Social and Cultural Impact

The fur trade and its actors has played a certain role in films and popular culture. It was the topic of various books and films, from James Fenimore Cooper via Irving Pichels Hudson's Bay of 1941, the popular Canadian musical My Fur Lady (music by Galt MacDermot) of 1957, till Nicolas Vaniers documentaries. However, in contrast to "the huddy buddy narration of Canada as Hudson's country", propagated either in popular culture as well in elitist circles as the Beaver Club, founded 1785 in Montreal the often male-centered scholarly description of the fur business does not fully describe the history. Chantal Nadeau, a communication scientist in Montreal's Concordia University refers to the "country wives" and "country marriages" between Indian women and European trappers and the Filles du Roy of the 18th century. Nadeau says that women have been described as a sort of commodity, "skin for skin", and they were essential to the sustainable prolongation of the fur trade.

Nadeau describes fur as an essential, "the fabric" of Canadian symbolism and nationhood.
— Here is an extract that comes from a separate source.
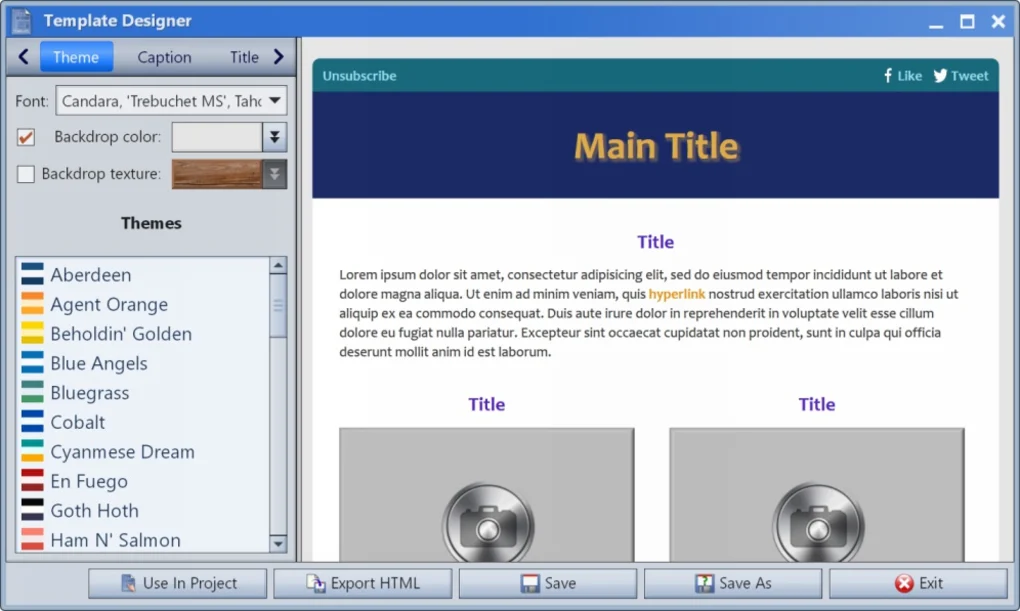Image resolution: width=1020 pixels, height=611 pixels.
Task: Click the camera placeholder icon
Action: coord(487,522)
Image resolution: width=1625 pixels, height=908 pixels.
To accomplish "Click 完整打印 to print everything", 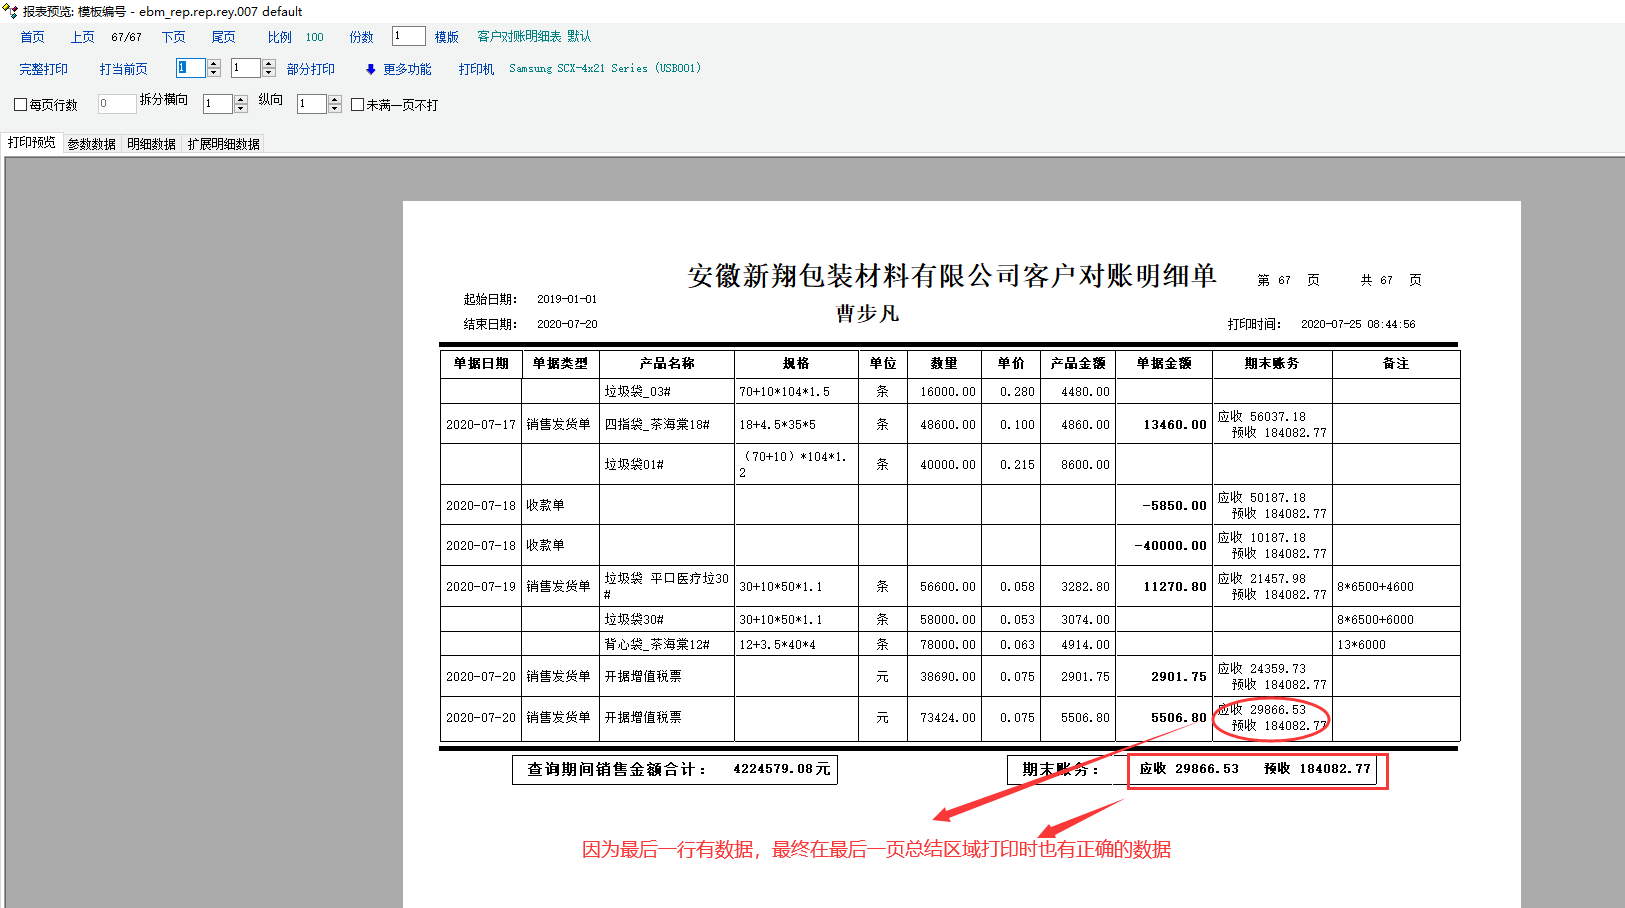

She notes the controversies around the Canadian seal hunt, with Brigitte Bardot as a leading figure. Bardot, a famous actress, had been a model in the 1971 "Legend" campaign of the US mink label Blackglama, for which she posed nude in fur coats. Her involvement in anti-fur campaigns shortly afterward was in response to a request by the noted author Marguerite Yourcenar, who asked Bardot to use her celebrity status to help the anti-sealing movement. Bardot had successes as an anti-fur activist and changed from sex symbol to the grown-up mama of "white seal babies". Nadeau related this to her later involvement in French right-wing politics. The anti-fur movement in Canada was intertwined with the nation's exploration of history during and after the Quiet Revolution in Quebec, until the roll back of the anti-fur movement in the late 1990s. Finally, the PETA celebrity campaign: "I'd rather go naked than wear fur", turned around the "skin for skin" motto and symbology against fur and the fur trade.